───── SUPPLIED DATA ─────
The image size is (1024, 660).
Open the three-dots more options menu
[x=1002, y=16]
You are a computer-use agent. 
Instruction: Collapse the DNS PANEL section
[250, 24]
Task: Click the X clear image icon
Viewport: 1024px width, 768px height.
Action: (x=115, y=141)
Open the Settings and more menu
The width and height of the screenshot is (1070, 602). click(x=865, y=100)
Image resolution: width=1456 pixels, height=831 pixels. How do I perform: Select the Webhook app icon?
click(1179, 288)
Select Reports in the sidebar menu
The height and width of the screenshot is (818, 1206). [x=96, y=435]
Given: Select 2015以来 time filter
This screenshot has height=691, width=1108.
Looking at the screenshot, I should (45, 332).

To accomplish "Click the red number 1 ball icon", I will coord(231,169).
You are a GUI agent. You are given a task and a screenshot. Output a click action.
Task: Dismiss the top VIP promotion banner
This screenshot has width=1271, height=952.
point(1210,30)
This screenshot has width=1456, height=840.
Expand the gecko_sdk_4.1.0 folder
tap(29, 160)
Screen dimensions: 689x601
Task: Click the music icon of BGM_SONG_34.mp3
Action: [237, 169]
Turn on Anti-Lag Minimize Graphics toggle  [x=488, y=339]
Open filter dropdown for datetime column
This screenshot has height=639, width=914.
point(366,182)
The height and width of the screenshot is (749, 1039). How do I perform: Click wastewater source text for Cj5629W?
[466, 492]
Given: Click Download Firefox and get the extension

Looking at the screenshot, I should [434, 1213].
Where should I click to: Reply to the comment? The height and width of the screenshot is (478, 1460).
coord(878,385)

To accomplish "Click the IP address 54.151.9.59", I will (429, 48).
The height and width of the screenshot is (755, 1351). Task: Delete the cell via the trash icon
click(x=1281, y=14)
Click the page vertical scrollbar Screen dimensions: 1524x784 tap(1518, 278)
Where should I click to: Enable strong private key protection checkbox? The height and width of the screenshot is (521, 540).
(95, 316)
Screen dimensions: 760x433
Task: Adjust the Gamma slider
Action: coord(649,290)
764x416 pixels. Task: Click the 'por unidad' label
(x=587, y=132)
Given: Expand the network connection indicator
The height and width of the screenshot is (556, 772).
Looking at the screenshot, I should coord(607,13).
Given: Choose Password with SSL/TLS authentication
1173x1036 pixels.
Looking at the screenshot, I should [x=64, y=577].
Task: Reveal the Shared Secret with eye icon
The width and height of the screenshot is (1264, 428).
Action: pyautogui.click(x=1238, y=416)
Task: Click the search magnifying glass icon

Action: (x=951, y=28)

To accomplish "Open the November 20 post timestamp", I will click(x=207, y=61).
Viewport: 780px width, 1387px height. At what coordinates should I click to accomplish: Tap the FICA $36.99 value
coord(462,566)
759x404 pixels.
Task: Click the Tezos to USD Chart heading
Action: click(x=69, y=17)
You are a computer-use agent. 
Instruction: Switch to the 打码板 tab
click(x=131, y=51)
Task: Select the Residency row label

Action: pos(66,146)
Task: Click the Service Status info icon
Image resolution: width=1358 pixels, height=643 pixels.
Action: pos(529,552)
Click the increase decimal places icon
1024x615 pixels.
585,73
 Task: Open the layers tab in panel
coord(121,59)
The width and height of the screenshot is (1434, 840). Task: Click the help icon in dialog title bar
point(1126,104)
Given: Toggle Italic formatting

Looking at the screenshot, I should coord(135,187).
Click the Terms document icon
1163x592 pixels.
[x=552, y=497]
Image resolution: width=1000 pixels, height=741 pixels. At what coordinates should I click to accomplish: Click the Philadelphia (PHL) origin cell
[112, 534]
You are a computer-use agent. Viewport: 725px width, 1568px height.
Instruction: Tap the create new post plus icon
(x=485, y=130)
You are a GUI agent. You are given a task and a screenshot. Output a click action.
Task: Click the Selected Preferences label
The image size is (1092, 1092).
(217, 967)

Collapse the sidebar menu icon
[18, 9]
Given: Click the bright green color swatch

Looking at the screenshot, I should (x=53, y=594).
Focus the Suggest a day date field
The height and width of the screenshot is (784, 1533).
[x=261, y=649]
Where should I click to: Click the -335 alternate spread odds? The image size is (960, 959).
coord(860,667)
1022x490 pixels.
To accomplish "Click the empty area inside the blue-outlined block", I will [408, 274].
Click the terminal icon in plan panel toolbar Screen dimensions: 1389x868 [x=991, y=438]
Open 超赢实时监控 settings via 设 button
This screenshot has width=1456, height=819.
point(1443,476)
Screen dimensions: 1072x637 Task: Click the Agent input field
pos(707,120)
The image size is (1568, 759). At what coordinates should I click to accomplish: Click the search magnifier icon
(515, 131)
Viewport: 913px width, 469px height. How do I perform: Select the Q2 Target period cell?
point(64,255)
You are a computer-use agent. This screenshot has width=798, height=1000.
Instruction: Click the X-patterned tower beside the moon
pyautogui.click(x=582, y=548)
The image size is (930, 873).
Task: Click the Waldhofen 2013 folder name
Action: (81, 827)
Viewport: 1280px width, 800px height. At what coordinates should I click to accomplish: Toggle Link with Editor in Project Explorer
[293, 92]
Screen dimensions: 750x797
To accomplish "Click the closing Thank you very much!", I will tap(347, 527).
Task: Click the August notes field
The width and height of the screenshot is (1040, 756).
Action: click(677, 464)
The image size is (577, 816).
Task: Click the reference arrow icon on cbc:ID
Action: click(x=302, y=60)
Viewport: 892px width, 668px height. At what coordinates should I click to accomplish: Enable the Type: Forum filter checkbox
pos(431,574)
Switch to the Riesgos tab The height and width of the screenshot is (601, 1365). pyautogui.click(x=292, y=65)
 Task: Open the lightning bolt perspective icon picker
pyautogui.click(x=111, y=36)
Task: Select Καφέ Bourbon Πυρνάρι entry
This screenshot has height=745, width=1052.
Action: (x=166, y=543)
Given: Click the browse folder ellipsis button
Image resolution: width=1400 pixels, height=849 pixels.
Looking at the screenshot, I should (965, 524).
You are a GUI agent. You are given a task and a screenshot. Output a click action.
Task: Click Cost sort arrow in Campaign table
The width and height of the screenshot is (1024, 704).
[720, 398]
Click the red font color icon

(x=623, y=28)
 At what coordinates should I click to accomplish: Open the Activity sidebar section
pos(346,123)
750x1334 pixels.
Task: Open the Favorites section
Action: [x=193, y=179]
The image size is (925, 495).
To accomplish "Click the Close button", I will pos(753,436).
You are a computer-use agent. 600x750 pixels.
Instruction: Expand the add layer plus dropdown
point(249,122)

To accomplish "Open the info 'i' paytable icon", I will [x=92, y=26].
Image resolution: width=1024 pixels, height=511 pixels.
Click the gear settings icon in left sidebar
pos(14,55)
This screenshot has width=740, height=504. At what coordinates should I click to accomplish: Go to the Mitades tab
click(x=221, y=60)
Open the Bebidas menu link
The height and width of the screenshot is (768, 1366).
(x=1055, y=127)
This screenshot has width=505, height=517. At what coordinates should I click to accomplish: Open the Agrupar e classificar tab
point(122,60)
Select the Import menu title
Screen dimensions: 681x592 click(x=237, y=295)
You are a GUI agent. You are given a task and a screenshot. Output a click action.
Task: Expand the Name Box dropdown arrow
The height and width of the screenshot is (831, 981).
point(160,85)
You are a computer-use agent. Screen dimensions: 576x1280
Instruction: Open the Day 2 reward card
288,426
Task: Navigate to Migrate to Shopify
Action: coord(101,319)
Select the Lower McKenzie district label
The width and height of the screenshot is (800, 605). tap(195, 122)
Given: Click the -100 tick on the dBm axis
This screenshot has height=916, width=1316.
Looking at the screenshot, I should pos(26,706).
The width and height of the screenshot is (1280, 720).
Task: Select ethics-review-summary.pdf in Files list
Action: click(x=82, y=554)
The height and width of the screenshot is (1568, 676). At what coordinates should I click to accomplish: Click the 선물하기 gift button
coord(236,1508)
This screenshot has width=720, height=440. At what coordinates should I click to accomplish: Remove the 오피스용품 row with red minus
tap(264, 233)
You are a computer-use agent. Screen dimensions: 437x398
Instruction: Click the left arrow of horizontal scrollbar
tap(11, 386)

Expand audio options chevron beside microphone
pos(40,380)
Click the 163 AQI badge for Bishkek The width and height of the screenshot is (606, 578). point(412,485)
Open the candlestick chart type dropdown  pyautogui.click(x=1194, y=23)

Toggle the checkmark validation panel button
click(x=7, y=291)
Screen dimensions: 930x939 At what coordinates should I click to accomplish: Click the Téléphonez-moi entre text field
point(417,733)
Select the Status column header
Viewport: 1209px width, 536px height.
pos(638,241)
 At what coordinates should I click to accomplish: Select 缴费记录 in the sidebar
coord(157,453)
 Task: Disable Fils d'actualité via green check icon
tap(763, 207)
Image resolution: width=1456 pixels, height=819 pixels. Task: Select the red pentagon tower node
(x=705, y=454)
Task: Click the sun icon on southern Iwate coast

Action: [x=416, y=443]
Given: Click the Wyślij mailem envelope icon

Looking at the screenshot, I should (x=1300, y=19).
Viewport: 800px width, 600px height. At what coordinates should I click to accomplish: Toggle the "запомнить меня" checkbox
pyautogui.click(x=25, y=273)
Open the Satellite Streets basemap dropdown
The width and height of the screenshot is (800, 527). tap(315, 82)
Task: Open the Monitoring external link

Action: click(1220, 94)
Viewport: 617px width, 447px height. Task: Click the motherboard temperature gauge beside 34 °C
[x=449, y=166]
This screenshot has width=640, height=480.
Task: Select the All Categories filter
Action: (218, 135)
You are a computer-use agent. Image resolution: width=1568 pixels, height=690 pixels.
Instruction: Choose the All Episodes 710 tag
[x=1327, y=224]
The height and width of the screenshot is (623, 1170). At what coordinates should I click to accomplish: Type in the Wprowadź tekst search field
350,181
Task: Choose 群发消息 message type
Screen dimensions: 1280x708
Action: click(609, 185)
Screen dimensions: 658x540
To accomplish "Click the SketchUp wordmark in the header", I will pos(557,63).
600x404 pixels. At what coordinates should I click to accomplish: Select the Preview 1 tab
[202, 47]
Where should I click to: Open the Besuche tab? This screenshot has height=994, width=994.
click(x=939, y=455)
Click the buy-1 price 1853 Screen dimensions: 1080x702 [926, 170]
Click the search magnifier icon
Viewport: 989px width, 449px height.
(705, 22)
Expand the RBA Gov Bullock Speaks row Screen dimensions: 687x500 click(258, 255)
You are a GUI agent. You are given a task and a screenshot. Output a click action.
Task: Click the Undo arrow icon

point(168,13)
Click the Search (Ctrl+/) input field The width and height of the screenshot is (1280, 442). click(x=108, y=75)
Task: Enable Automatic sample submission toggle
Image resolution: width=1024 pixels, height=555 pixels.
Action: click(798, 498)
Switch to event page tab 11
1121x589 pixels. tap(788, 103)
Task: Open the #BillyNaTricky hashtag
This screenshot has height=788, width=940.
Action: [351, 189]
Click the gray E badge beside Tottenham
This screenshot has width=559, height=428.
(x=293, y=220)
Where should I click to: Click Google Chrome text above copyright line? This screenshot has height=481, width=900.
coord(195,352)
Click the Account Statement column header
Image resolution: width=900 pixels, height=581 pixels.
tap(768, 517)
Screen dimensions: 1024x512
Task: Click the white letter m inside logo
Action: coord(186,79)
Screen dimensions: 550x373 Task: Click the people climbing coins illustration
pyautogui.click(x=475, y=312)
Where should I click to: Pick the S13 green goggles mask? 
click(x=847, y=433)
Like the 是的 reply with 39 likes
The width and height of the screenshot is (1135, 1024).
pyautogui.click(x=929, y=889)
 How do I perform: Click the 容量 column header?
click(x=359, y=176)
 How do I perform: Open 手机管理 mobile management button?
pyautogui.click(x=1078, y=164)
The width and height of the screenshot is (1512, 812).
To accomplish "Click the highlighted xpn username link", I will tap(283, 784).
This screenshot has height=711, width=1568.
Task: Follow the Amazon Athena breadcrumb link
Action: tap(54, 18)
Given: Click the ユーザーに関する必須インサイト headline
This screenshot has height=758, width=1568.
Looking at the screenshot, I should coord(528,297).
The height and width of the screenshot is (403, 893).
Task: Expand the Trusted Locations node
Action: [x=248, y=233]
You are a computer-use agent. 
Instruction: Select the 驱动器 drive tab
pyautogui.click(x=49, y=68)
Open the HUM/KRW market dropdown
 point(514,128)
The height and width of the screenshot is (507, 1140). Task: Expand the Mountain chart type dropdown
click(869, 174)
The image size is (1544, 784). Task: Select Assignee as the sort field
─────
ASSIGNMENT:
Nothing but the lines with "badge" should be returned, copied from the entries above.

YOUR RESPONSE:
Click the 163 AQI badge for Bishkek The width and height of the screenshot is (606, 578). point(412,485)
Click the gray E badge beside Tottenham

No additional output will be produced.